Content starts

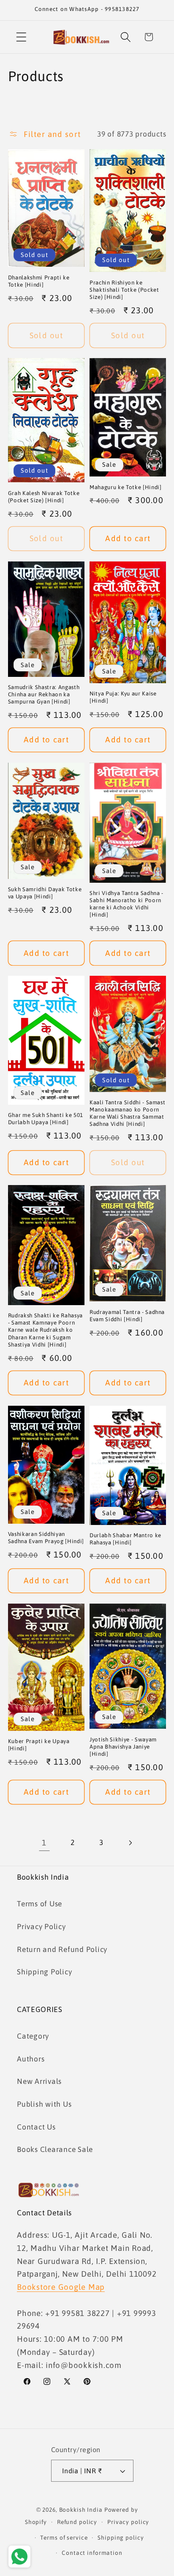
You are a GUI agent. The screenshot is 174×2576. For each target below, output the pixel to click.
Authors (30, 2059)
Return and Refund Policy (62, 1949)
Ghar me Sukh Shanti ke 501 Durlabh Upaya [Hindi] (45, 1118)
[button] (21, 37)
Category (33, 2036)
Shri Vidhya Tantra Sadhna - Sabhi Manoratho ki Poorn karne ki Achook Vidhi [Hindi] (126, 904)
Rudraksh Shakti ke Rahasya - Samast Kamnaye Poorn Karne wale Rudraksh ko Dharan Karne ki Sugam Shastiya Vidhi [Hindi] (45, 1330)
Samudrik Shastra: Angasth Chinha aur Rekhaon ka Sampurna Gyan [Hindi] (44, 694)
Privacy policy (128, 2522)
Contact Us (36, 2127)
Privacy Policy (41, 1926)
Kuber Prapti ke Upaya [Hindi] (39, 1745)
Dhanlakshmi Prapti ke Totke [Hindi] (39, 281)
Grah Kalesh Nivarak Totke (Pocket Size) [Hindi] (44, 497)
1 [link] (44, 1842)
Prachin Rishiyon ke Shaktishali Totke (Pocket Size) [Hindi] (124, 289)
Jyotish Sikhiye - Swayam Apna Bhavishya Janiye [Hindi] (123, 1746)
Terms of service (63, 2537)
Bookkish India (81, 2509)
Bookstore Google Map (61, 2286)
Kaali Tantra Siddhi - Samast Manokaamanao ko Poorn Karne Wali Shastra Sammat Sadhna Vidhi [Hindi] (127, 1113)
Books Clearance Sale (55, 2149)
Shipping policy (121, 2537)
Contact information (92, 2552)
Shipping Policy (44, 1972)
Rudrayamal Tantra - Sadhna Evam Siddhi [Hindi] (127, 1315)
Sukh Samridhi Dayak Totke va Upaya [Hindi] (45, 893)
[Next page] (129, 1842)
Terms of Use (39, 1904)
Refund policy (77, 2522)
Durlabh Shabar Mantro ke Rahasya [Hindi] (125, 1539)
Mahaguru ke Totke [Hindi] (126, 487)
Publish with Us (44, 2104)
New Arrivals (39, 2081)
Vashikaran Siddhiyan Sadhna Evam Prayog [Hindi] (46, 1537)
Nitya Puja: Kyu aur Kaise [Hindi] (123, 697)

Content ends

WHAT IS EXPECTED: State how many lines of the entries above include the word "Pocket", offering no text other than the number.

EXPECTED ANSWER: 2